Que pèse la survie du système de répartition dans le combat qui l’oppose à la volonté forcenée de conserver le pouvoir ? Ce Graal politique, objet de toutes les tactiques, et  nécessitant la mise sous tension du pays dans son ensemble. La crispation sur les retraites illustre parfaitement le basculement des termes socio-économiques qui régissent l’espace public. La France avec 30 ans de décalage vit un instant Tatcher infligé par une droite vidée de sa substance républicaine, ne répondant plus que par réflexes conditionnés au péril du peuple. Celui qui renâcle à passer sous la toise du modèle global de la compétition économique totale. Celui qui bat le pavé, harnaché de pancartes, grimé de slogans, qui quémande, à force de blocage et en dissipant une énergie infinie, l’ouverture d’un dialogue. Un simple dialogue. La France de 2010, après trois années de complète apnée, mais aussi d’oubli d’elle-même se retrouve. Un peu. Non pas pour marcher vers le progrès, mais pour endiguer le mépris et le cynisme. Dans une épreuve de force asymétrique. Où il n’y a rien à gagner, juste s’épargner l’inconcevable. Rien à gagner, à part, peut être l’opportunité d’exister.

L’instant Thatcher

En 1984, les mineurs anglais commençaient un conflit qui finira (l’année suivante) brisé sur l’inflexibilité de la dame de fer. La même année, étrangement, la droite française organisait l’une des plus grandes manifestations du pays. En réponse à la loi Savary, tout ce qu’il y a de conservateur en France faisait débonder les boulevards parisiens en passant la barre du million de personnes. N. Sarkozy n’est pas M. Thatcher. La France n’est pas le Royaume-Uni, pourtant sur quelques points, apparaissent des similitudes. On observe de manière saillante à chaque fois la volonté d’humilier l’autre, les autres. En France N.Sarkozy en fait une question politique, une condition sine qua non pour souder son camp en vue des présidentielles de 2012. La question économique agitée comme prétexte, celle de l’obligation de réformer s’avère finalement accessoire. Bien que sur toutes les ondes, les dictaphones de l’UMP tournent en boucle sur l’impérieuse nécessité du projet. De ce projet. Il n’y a aucune alternative, aucun dialogue. Ce n’est pas sans rappeler le leitmotiv thatchérien, le TINA préalable à toute décision politique. L. M. Chatel par exemple déclarait sentencieux et définitif « la réforme des retraites n’est pas une option ». En substance, tout ce que fait le gouvernement n’est ni un choix, ni une alternative, ni le fruit d’une vision politique, mais la seule et unique solution à un problème donné. Quel qu’il soit. L’annihilation du débat, le blanc seing technocratique comme seul horizon politique. Pourtant loin de la neutralité présupposée, le projet de réforme s’inscrit dans une dynamique de libéralisation économique. Option dogmatique que beaucoup de commentateurs dénient à N. Sarkozy.
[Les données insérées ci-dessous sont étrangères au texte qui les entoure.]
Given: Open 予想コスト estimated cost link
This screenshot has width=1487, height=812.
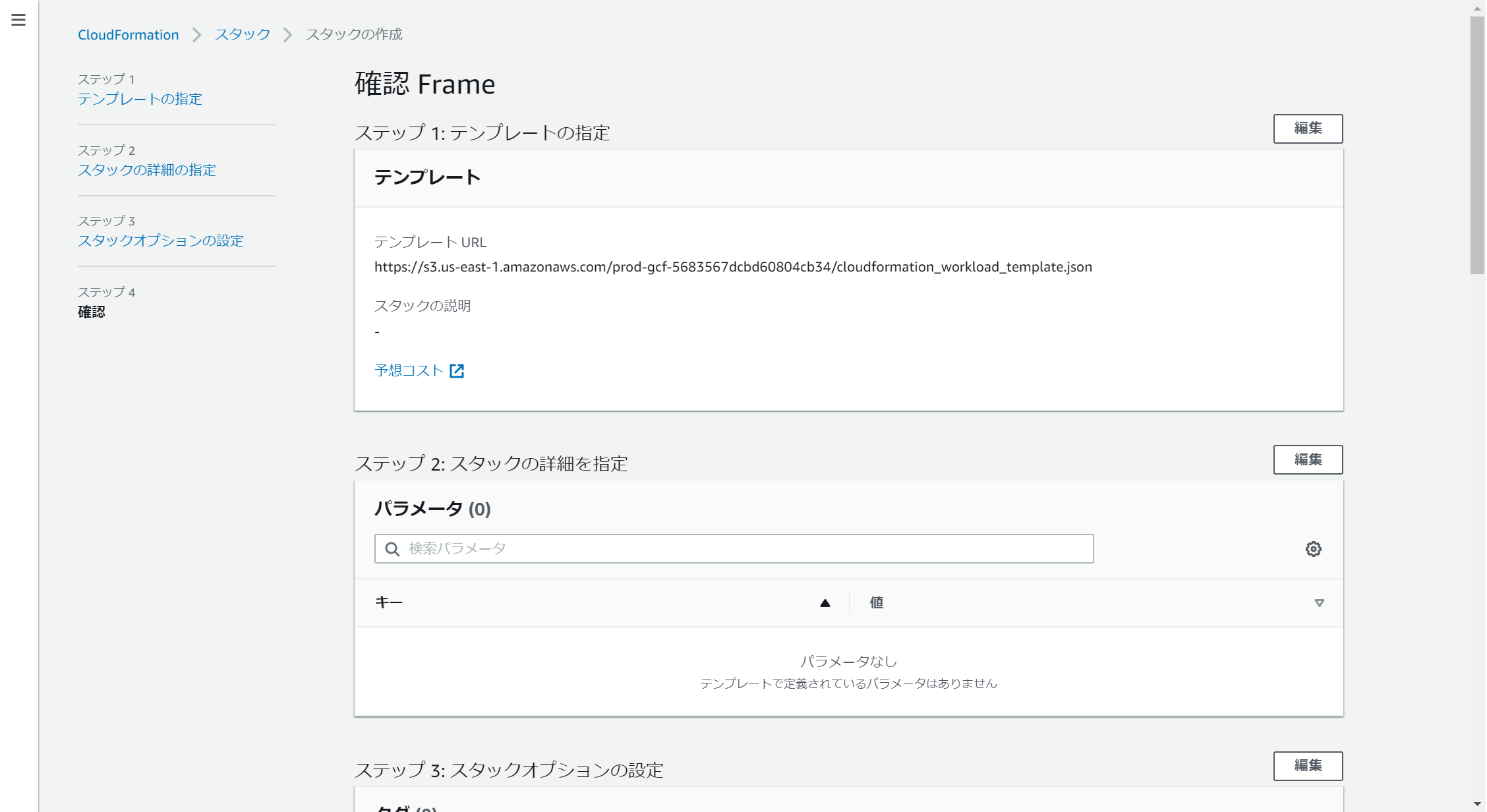Looking at the screenshot, I should (x=409, y=371).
Le mouvement immobile du pouvoir

L’affirmation que F. Fillon premier ministre se situe dans la mouvance politique de la droite sociale suffirait certainement à englober l’absurdité de la situation. Tout devient possible avec le langage. On substitue la vérité par une affirmation que l’on renomme vérité. On fabrique des artefacts que l’on jette quand ils ne servent plus. Le 18 octobre 2010, le ministre des Transports déclarait qu’il n’y avait pas de pénurie d’hydrocarbures. De manière débonnaire, avec la sûreté qui sied à la vérité profonde. Alors que dans le monde physique des dizaines stations-services versaient leurs dernières gouttes d’essences. Mêmes affabulations dans les rapports chiffrés du taux de grévistes. Une communication bien planifiée dans la perspective de saper les volontés. Briser la conscience commune de participer à la même action. Dans une unité qui s’affranchit de l’espace pour atteindre un objet collectif. Face à cela, on essaie de déployer une rationalité numérique. La froide sentence qui quantifie l’échec. À la seule condition que les trains roulent. Mais la poisse, ils ne roulent pas. Ou très mal.
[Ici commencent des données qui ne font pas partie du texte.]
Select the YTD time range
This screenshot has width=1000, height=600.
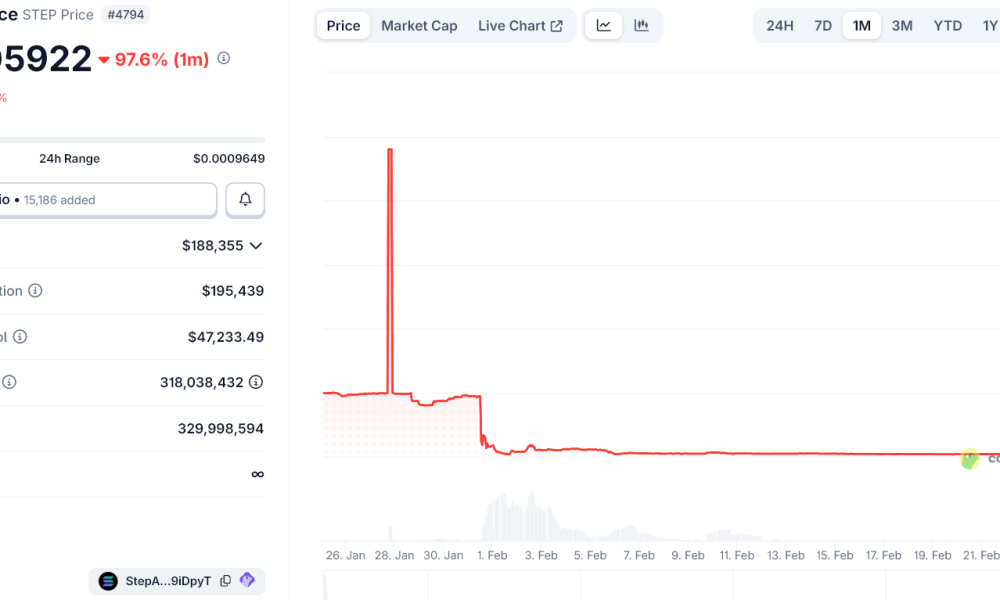pos(947,25)
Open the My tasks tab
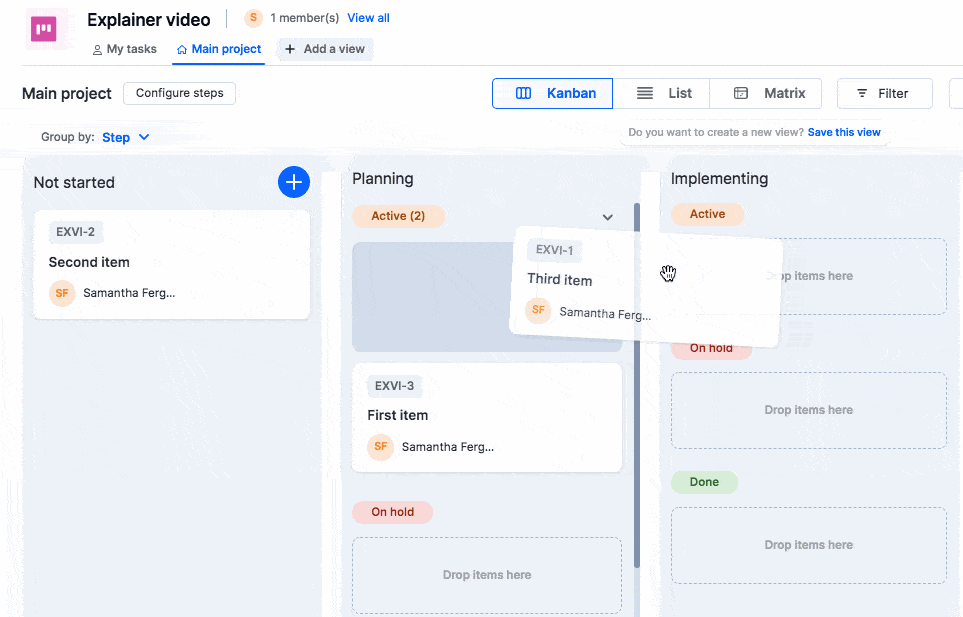Screen dimensions: 963x617 pyautogui.click(x=124, y=49)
L’opinion, construction éthérée nécessaire au consentement, trahit ses maîtres. Jusqu’en mai 2010, le gouvernement s’appuyait sur le concept pour vendre son projet. Depuis, plus aucune référence. Une géométrie variable que l’on constate aussi sur l’attitude vis-à-vis de la mobilisation des lycéens. Pas assez matures pour montrer leur désaccord dans la rue, mais assez pour devenir auto-entrepreneurs. Pas assez responsables pour s’occuper de la retraite, mais à 13 ans assez âgés pour être pénalement responsables.
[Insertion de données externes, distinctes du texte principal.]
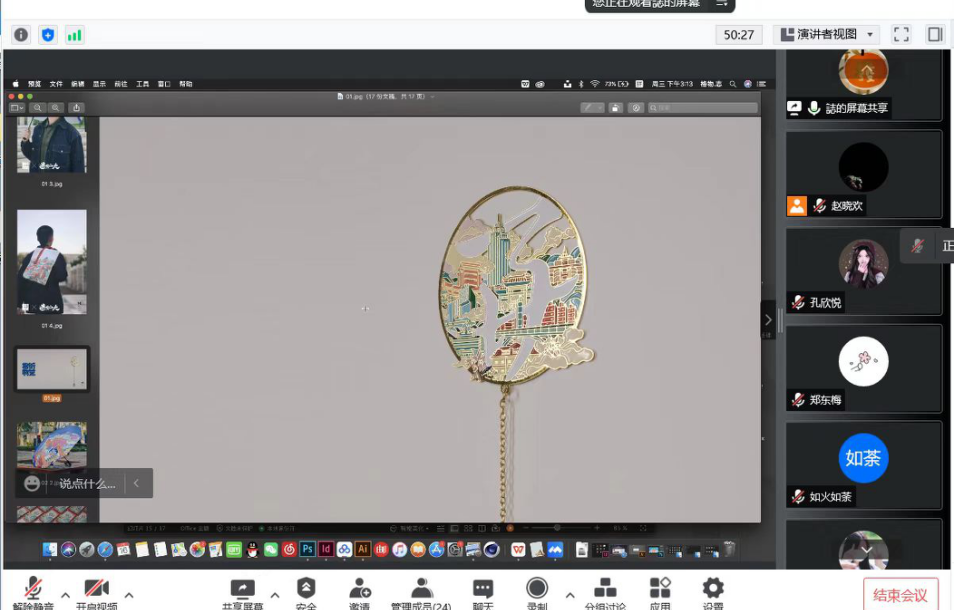The width and height of the screenshot is (954, 610).
Task: Turn on the video camera
Action: pos(96,589)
Les mineurs anglais ont mis un an à crever. Sans rien obtenir, mais surtout en perdant toute crédibilité. Plus que le projet de fermeture des mines M. Thatcher* a humilié un monde. Terrassant l’infâme ennemie ouvriériste. Le mouvement social en France ne s’éternisera pas, mais la même tournure d’esprit habite la droite. Éradiquer la contestation, la mettre à genou, pour démontrer à la manière « gramscienne » que le nombre ne suffit pas, seule la volonté l’emporte.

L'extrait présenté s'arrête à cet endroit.